### Extrait
=-=-=

Le 14 décembre 2019, un énorme banc de Sardines a envahi la place Saint-Jean-de-Latran, à Rome, pour s’opposer au populisme et au racisme de Matteo Salvini. Joyeux, citoyen et engagé, ce mouvement, né à Bologne un mois plus tôt, espère être un rempart à son parti, la Ligue, lors des élections régionales d’Émilie-Romagne, en janvier 2020.
« ROOOOMAAAA ! », crie-t-il dans le micro, ce 14 décembre après-midi, perché sur l’estrade installée place Saint-Jean-de-Latran, à Rome. Un instant, on se croirait au concert d’une rock star, entrée fracassante sous les tonnerres d’applaudissements d’une foule compacte. En un mois, Mattia Santori a beaucoup changé. En devenant la figure de proue du mouvement des Sardines, qu’il a créé avec trois ami·es – Giulia Trappoloni, Roberto Morotti et Andrea Garreffa –, presque sans y penser, comme ça, pour voir, le trentenaire anonyme de Bologne a dû s’affirmer.

=-=-=

### Lignes fournies
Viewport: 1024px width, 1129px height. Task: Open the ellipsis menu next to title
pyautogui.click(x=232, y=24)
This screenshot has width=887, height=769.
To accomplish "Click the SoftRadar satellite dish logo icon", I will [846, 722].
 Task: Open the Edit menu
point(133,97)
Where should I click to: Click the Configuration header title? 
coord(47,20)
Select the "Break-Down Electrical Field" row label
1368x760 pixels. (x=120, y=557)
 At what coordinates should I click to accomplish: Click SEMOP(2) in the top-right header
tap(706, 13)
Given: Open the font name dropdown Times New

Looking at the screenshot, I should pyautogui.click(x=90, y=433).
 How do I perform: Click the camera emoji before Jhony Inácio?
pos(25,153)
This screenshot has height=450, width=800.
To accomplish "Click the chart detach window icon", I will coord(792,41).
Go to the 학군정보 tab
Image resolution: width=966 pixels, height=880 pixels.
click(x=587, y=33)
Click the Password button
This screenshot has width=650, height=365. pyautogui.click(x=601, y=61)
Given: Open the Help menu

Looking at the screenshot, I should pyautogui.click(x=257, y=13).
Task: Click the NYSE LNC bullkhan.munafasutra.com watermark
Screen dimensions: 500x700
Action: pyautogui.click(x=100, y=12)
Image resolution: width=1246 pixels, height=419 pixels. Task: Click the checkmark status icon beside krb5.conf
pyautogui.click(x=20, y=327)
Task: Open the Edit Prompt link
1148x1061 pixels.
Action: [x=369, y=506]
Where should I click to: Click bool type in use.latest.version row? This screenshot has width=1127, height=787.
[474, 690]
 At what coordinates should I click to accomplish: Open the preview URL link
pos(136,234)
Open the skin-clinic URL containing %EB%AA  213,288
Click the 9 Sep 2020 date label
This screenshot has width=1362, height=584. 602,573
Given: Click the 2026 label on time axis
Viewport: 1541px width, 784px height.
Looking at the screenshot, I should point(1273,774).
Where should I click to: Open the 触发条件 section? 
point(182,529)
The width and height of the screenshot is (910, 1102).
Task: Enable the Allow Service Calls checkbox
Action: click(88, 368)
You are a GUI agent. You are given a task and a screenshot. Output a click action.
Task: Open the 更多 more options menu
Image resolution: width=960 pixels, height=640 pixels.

=-=-=

### Actions demandées
A. Recopiez fidèlement le passage de l'extrait qui s'ouvre sur les mots contenant « Le 14 décembre » et se ferme sur « a dû s’affirmer. ».
B. Dressez la liste de toutes les personnes que l'extrait présente comme fondatrices du mouvement des Sardines.
C. Selon l'extrait, dans quelle ville le mouvement des Sardines est-il né ?

### Les réponses
A.
Le 14 décembre 2019, un énorme banc de Sardines a envahi la place Saint-Jean-de-Latran, à Rome, pour s’opposer au populisme et au racisme de Matteo Salvini. Joyeux, citoyen et engagé, ce mouvement, né à Bologne un mois plus tôt, espère être un rempart à son parti, la Ligue, lors des élections régionales d’Émilie-Romagne, en janvier 2020.
« ROOOOMAAAA ! », crie-t-il dans le micro, ce 14 décembre après-midi, perché sur l’estrade installée place Saint-Jean-de-Latran, à Rome. Un instant, on se croirait au concert d’une rock star, entrée fracassante sous les tonnerres d’applaudissements d’une foule compacte. En un mois, Mattia Santori a beaucoup changé. En devenant la figure de proue du mouvement des Sardines, qu’il a créé avec trois ami·es – Giulia Trappoloni, Roberto Morotti et Andrea Garreffa –, presque sans y penser, comme ça, pour voir, le trentenaire anonyme de Bologne a dû s’affirmer.

B. Mattia Santori, Giulia Trappoloni, Roberto Morotti et Andrea Garreffa.

C. À Bologne.